Friday, March 26, 2021

Employer Running Golf Tournament Found to Be Social Host Under Dram Shop Claim (Not Liable)

In the case of Klar v. Dairy Farmers of America, Inc., No. 10863 of 2015 (C.P. Lawr. Co. Jan. 15, 2021 Cox, J.), the court issued a Rule 1925 Opinion for appellate purposes with regards to the trial court’s granting of a Motion for Judgment on the Pleadings against the Plaintiff and in favor of an employer in a case in which the court ruled that an employer who collects contributions for a social event was still considered to a social host with respect to any liability claims under the Dram Shop Act. Based upon this ruling, the trial court dismissed the Plaintiff’s negligence claims against the employer.

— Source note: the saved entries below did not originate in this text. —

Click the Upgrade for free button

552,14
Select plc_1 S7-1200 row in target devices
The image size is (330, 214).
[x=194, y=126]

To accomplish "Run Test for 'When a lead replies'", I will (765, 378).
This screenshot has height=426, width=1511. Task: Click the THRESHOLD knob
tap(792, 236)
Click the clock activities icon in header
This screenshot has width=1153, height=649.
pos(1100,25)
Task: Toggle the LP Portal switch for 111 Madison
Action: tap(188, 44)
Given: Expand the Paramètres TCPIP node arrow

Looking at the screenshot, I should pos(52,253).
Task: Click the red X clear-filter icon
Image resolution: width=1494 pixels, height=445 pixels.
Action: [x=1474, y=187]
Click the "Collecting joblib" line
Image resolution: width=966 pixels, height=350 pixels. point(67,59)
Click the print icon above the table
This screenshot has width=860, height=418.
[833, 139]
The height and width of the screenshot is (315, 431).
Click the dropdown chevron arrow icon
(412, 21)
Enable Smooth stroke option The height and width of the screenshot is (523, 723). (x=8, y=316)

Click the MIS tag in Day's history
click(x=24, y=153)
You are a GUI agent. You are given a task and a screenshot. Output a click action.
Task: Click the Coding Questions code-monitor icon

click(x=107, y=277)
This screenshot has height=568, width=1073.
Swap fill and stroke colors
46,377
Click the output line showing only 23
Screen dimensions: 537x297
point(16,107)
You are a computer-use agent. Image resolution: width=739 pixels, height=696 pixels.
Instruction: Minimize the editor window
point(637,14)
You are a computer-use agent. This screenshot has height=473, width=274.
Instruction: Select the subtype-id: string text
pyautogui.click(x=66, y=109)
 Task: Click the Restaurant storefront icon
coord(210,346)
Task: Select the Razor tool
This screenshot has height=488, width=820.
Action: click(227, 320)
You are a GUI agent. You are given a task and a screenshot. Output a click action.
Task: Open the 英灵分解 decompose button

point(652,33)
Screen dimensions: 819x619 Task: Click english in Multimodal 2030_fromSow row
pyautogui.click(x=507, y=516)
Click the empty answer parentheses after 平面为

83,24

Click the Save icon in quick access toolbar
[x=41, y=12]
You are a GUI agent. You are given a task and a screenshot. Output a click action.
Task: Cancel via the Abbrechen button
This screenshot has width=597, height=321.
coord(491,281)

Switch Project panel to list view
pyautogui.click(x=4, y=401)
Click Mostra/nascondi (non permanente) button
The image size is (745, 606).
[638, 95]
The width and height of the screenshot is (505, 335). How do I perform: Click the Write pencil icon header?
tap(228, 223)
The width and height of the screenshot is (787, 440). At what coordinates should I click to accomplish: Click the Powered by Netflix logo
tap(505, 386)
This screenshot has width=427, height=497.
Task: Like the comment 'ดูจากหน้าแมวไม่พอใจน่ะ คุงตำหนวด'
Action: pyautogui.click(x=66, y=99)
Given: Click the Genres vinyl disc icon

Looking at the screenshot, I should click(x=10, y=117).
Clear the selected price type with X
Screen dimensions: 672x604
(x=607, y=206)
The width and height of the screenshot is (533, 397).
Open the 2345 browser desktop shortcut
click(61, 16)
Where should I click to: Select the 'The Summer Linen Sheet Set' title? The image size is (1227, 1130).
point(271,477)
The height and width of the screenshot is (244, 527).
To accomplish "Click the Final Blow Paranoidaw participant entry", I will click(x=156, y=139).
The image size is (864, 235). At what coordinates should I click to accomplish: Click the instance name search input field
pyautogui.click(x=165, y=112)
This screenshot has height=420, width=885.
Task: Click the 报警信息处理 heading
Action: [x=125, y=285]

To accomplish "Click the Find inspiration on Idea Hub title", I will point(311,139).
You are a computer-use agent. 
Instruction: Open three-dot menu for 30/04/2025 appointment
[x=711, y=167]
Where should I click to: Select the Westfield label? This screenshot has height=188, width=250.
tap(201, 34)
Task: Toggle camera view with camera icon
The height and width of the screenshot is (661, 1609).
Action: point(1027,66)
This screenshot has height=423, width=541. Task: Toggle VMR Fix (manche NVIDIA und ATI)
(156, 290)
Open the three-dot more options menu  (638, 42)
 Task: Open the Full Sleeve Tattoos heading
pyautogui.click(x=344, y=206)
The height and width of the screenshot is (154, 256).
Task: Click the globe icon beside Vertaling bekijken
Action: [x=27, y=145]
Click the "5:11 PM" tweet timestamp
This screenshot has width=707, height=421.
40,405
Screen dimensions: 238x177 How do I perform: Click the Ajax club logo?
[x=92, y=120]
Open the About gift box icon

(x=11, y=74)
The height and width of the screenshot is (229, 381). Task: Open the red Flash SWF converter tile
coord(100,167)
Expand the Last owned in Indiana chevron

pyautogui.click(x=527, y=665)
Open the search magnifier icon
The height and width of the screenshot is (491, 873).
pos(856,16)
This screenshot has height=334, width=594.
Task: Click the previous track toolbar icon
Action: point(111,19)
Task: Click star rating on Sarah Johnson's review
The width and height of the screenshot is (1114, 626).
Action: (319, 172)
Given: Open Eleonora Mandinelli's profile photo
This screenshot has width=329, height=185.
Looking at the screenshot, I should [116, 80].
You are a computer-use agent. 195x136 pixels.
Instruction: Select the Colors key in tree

According to the Opinion, the Pennsylvania was injured in a motor vehicle accident when the vehicle operated by the Defendant driver struck the Plaintiff’s motorcycle.

The Defendant driver was an employee of Dairy Farmers of America. That employer had sponsored a golf outing and encouraged its employees to attend. The employees made a monetary contribution to offset the cost of the greens fees, food, and alcohol. After collecting the contributions from the employees, the employer paid for the event in its entirety.

The Plaintiff alleged that, at the event, the Defendant driver consumed an amount of alcohol that raised his blood alcohol level beyond the legal limit. The Defendant driver then proceeded to drive and was involved in the accident with the Plaintiff.

The Plaintiff sued the Defendant driver as well as his employer under negligence claims. The employer filed a Motion for Judgment on the Pleadings arguing that it was not liable under the Dram Shop Act because it was a social host.

In this matter, the court followed Pennsylvania law in which other courts had declined to impose liability on non-licensed person who furnished alcohol to individuals for no renumeration. The court ruled that, in order for the Plaintiff to hold the employer liable in this situation, the Plaintiff was required to show that the employer was a person “selling” liquor.

Here, the court noted that the alcohol expense was only a portion of the expenses that the employer paid for the gold event.

While the court recognized that, under case law pertaining to the collective purchase of alcohol, social hosts could be employers or other entities as well as individuals. The court noted that, under Pennsylvania law, social host status did not disappear because the furnishing of alcohol was collective rather than gratuitous.

However, in this matter, the court held that the payment of a fee to defer the costs of the gold outing, with alcohol being only an incidental part of the fee and without any other evidence of the commercial sale of liquor, did not support a claim for either common law negligence or negligence per se against the employer.

As such, in this Rule 1925 Opinion, the trial court requested that the appellate court uphold the trial court’s decision dismissing the Plaintiff's negligence claim against the employer.